Volkswagen war immer eine Bank in der Wirtschaft Deutschlands und selbst in schlechten Zeiten war eines sicher – der VW-Konzern und seine Arbeitsplätze! Selbst in Zeiten des Dieselskandals, den ürigens VW vom Zaun gebrochen hatte und an dem natürlich niemand Schuld hatte, schon gar nicht im Management, waren die Jobs weitgehend sicher. Eifrig berappte man Milliarden von Dividenden an die Aktionäre, auch dieses Jahr war das noch so und dann, „ganz plötzlich“, tauchte die Erkenntnis auf, dass der Konzern, von einem Tag auf den anderen mit dem Rücken zur Wand stehe!
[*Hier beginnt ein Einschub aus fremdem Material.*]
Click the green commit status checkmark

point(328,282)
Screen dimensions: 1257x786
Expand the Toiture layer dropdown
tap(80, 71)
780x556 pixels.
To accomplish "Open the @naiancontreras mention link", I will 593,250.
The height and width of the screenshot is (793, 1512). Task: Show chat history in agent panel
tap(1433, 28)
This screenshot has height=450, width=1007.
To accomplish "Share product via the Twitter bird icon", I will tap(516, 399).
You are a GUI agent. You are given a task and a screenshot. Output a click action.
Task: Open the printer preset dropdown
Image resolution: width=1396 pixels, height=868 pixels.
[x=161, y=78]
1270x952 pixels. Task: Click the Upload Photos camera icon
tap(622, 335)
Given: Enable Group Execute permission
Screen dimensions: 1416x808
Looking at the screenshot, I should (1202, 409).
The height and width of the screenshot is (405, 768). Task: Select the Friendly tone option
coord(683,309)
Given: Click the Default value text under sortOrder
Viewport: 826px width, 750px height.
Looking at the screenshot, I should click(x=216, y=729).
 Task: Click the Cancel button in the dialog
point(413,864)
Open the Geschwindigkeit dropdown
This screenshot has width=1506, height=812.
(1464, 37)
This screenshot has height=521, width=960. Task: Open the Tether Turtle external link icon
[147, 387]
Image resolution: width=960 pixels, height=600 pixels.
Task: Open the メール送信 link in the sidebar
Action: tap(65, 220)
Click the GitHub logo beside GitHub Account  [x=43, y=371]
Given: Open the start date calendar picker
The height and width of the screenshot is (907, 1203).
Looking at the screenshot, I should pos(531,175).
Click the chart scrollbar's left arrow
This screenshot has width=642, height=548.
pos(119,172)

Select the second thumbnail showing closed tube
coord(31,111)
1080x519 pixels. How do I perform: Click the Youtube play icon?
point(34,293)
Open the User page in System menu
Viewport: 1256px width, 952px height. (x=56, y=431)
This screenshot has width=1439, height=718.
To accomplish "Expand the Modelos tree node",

Man fragt sich unwillkürlich, woran das nur liegen könnte? Die Antwort ist ziemlich einfach, auch wenn manch einer der Meinung sein dürfte, dies sei zu kurz gedacht. So ist es beileibe nicht. Das Management hat versagt und zwar seit jahrzehnten. Man wollte nicht hören, man interessierte sich nicht für neue Entwicklungen und man ignorierte konsequent den Wunsch der Bundesregierung nach einer Förderung der eMobilität. Statt dessen kam der Dieselskandal! VW hatte bis zuletzt gelogen und betrogen und stand vor einer Welle von Entschädigungsforderungen, vor allem aus den USA. Die Kunden in Deutschland wurden mit einem warmen Händedruck abgefertigt und erhielten dazu noch ein ignorantes Schulterzucken. Vermutlich ging man bei VW von einem „too big to fail“ aus! Auch die Werke in China, die Volkswagen aufgebaut hatte und sich damit den Unmut der Menschenrechtsorganisationen zu zog. Auf die Rechte chinesischer Minderheiten, wie zum Beispiel den Uiguren, nahm niemand Rücksicht. Aber egal. auch in China machte VW zuletzt schlechte Geschäfte, weil die Fahrzeuge, selbst wenn es sich um Elektroautos handelte, einfach für das, was sie boten, zu teuer waren. Viel teurer als die chinesische Konkurrenz! In deutschland hingegen legte VW noch eine Schippe auf die Preise drauf und bot dafür wenig Reichweite, kaum Innovationen und nicht die Fahrzeuge, die die Kunden wollten!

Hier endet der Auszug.